Circles of the Sun: A dark odyssey set in 2035
- Alan Lambert presented his thrilling new sci-fi feature, starring Yalda Shahidi, Dean Kavanagh and Jann Clavadetscher, at IndieCork
The IndieCork Film Festival's third Irish world premiere was that of Circles of the Sun [+see also:
film profile], the fourth feature written, directed, edited and produced by Dublin-based filmmaker and visual artist Alan Lambert. The director has already explored the sci-fi genre in his previous film works, namely Pushtar and The End of the Earth Is My Home. Lambert briefly introduced his new feature and held a short Q&A after the screening at the Blacknight Festival Centre on 14 October.

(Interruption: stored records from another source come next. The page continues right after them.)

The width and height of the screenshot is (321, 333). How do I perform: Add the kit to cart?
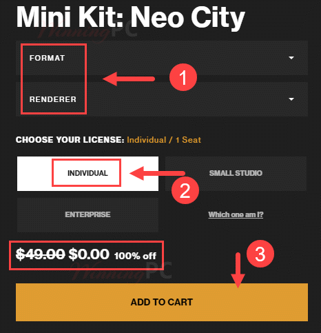(x=162, y=302)
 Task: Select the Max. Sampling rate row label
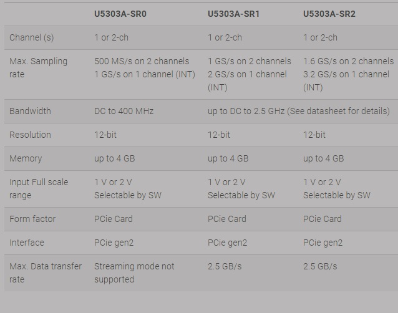click(38, 67)
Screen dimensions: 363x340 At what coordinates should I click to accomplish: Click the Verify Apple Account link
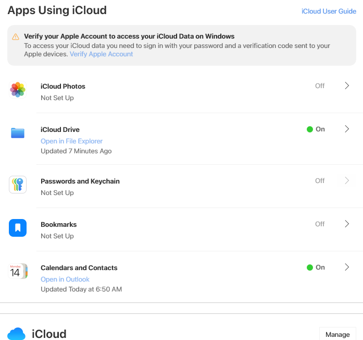pos(101,54)
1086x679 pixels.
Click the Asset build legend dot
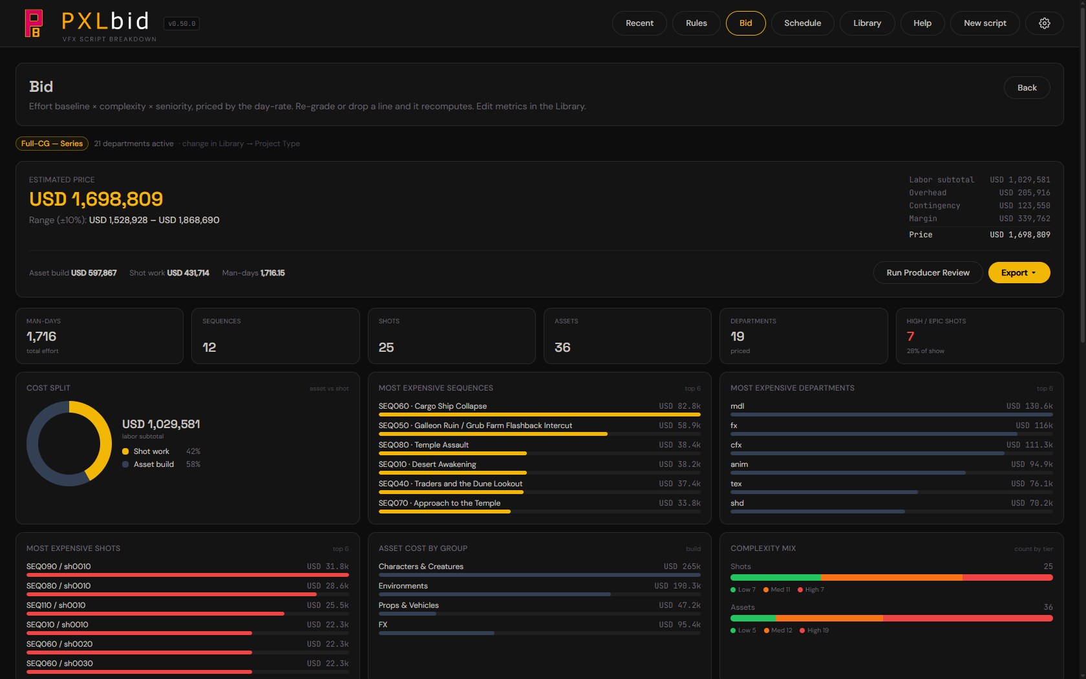[125, 464]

Produced by Irish company Metal Dragon and supported by FilmBase, Circles of the Sun was filmed in the Lithuanian cities of Kaunas and Vilnius, as well as in Moscow and Ballincollig (Ireland), between February 2016 and March 2017. The film is set in 2035. The geopolitical chessboard has changed dramatically, and now the economic driving force of our continent has shifted to the Baltic states, which are in an ongoing conflict with the Russian Federation. Internet and digital technologies have been dismantled during this state of war and can only be used by the police forces and the army for security operations. Against this context, Irish forensic artist Marcel (Dean Kavanagh), accompanied by his wife, criminologist Julia (Yalda Shahidi), arrives in a small town to be apprenticed to David (Jann Clavadetscher), a holographic photographer whose role is to document crime scenes. David and Marcel, with the aid of high-speed holographic “Femto” cameras, start to discover a mysterious world of invisible and faceless criminals.
Lambert's fourth work is heavily grounded in unconventional, atmospheric filmmaking, rather than in plot development: the film’s cinematography is fascinating and disquieting, dominated by the extensive usage of blue tones, chiaroscuros, shadows, extreme close-ups, details and editing transitions. His unique cinematic style, together with the expertly constructed soundscape, provides an immersive and claustrophobic experience that shakes, confounds and invites viewers to analyse the different layers of meaning and to find possible interpretations of every single scene. The constant disruption of the space-time continuum contributes to the feeling of being in an endless loop, which slowly evolves and leads the viewers to a new chapter of the story.
The performances by the three lead actors perfectly embody the spirit of Lambert's visual poetry: the dialogue is kept to a minimum, and their interpretations are mostly carried by their actions and facial expressions. The director's visual-arts background is exploited here on the grandest scale imaginable. A higher budget would probably have amplified the evocative power of some scenes; however, the final outcome is still enjoyable and meets the demands of fans of experimental filmmaking.
Finally, special mention must be made of the soundtrack, which has strong echoes of Vangelis' musical work but has been rearranged in a highly original way, enriched by some notable world-music vibes.
Circles of the Sun is a film experience that privileges a non-linear narrative, minimal dialogue and visual metaphors, and successfully shakes up the viewer through a number of powerful images and their suggestions.
Metal Dragon, the Irish production company behind this feature, is also in charge of its festival and theatrical distribution.